■ **What the task requires**:
Within the records that follow, find every line containing the string "Open". Copy those lines.

[Records drawn from a dataset]
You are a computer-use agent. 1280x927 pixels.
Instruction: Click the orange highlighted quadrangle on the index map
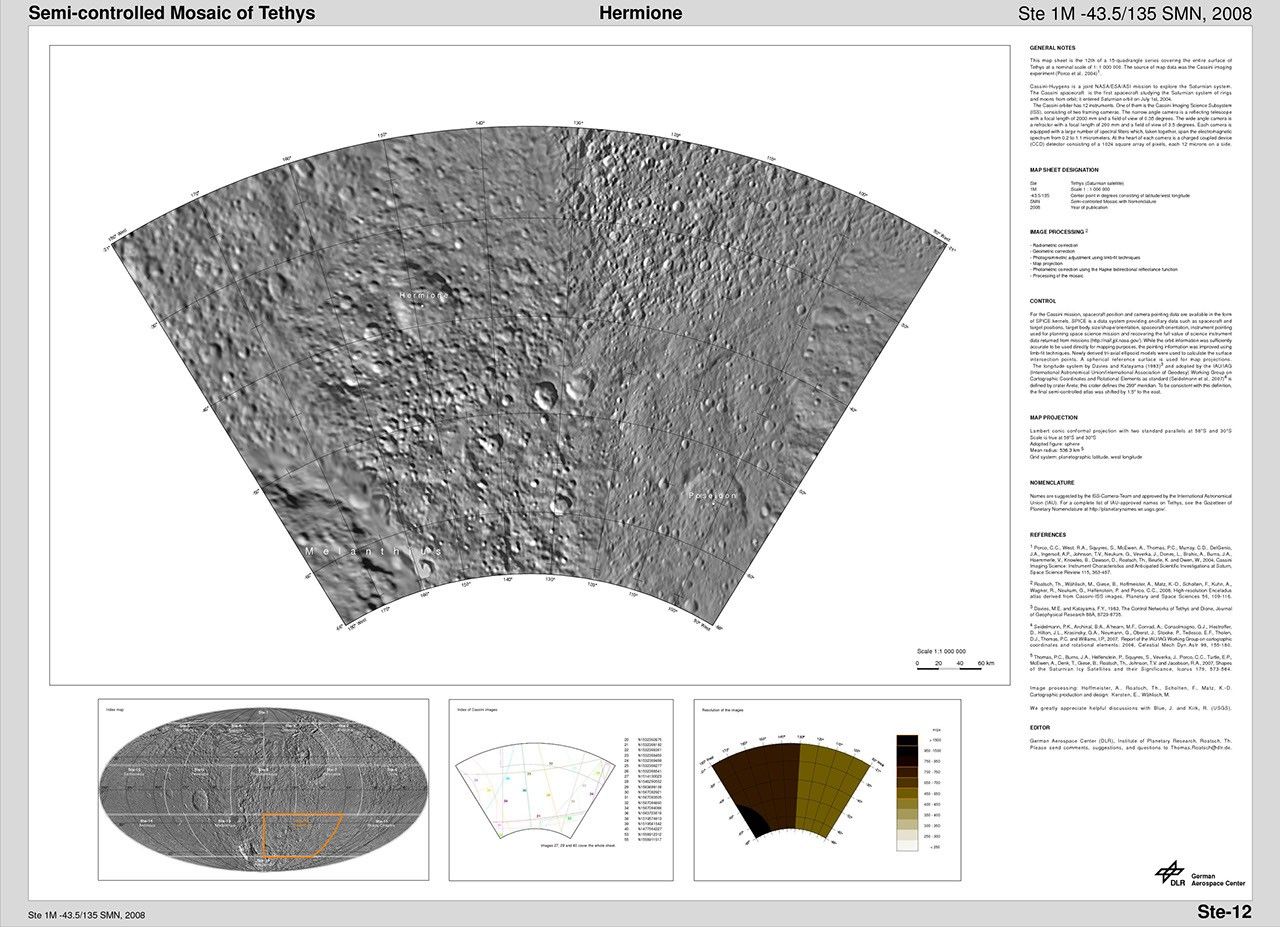pyautogui.click(x=300, y=834)
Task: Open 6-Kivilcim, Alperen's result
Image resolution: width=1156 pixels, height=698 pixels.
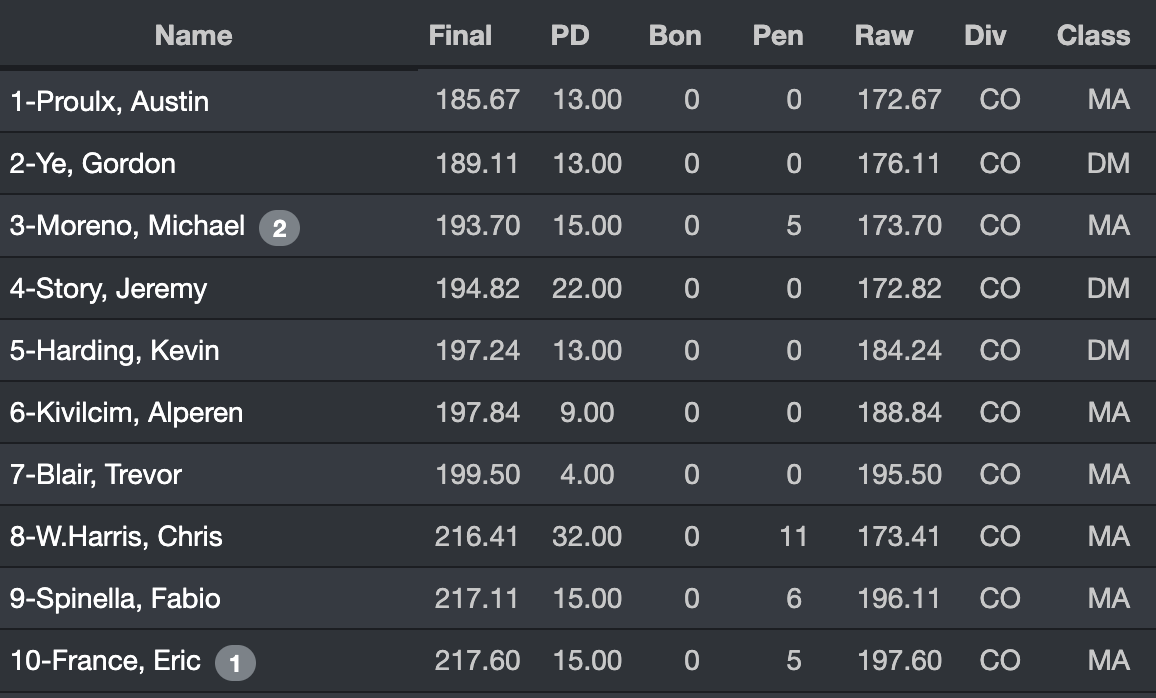Action: click(x=126, y=413)
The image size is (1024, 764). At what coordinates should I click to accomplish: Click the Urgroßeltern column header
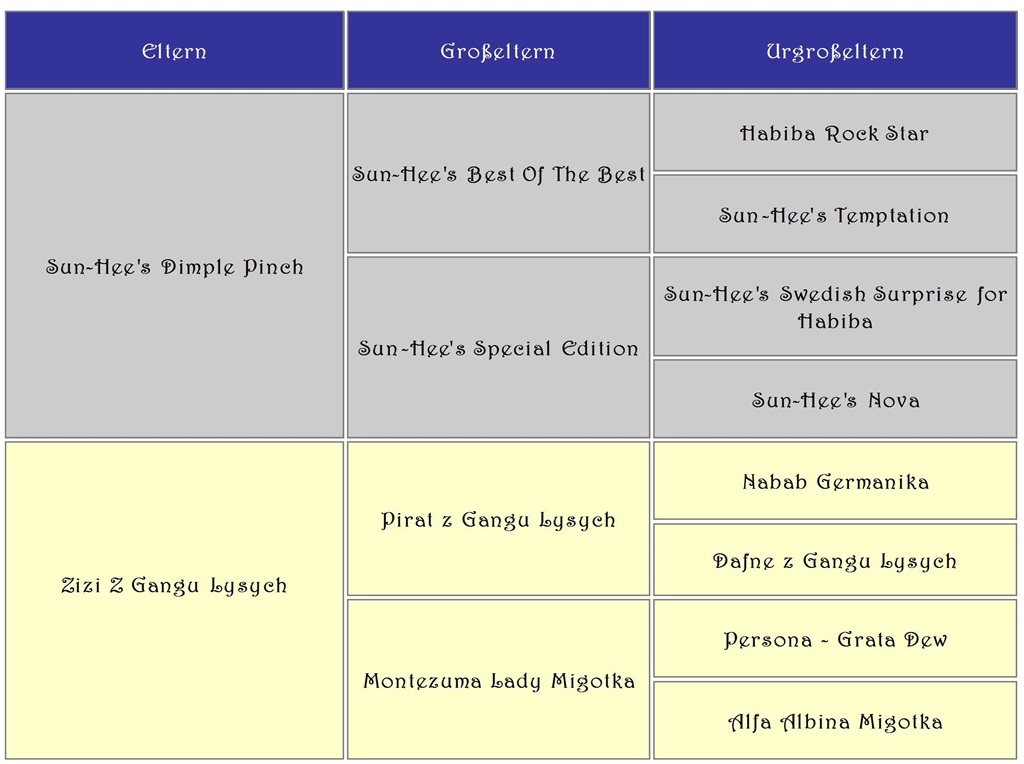834,52
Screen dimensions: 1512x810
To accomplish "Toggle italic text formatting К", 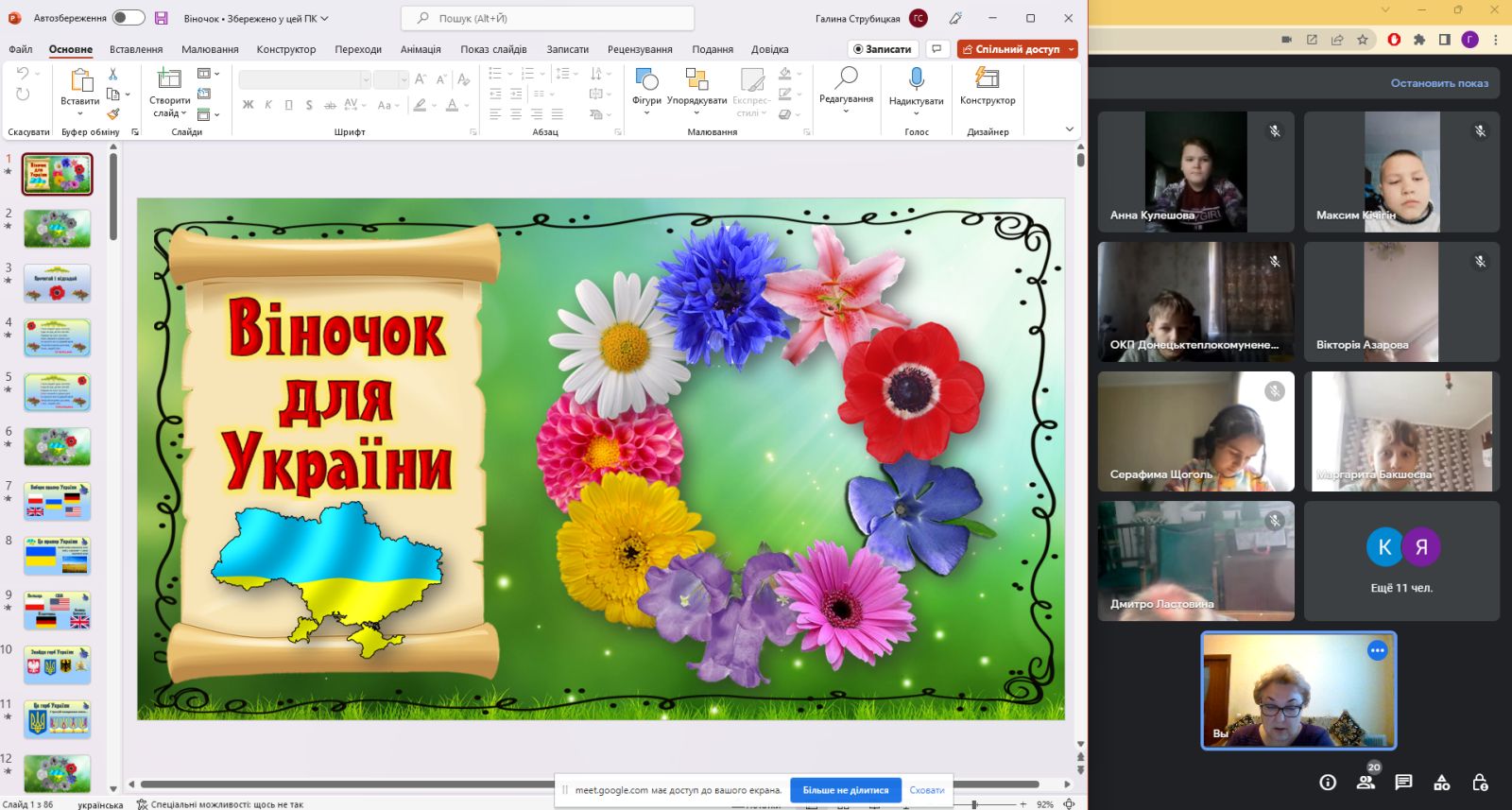I will [x=268, y=105].
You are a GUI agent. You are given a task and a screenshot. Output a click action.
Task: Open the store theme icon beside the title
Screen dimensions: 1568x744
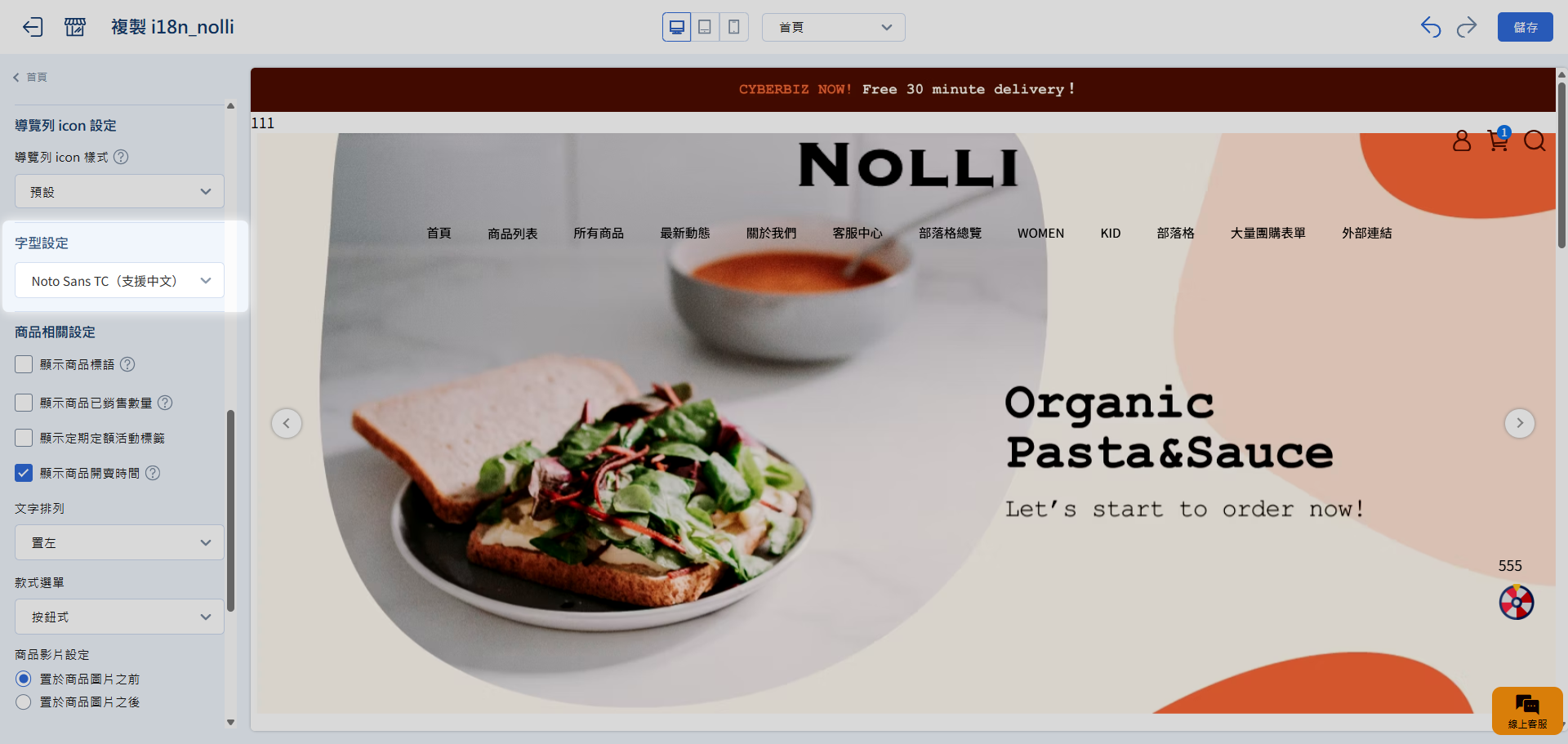point(75,27)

■ **Problem solution**:
Task: Open 6-Kivilcim, Alperen's result
Task: Open the store theme icon beside the title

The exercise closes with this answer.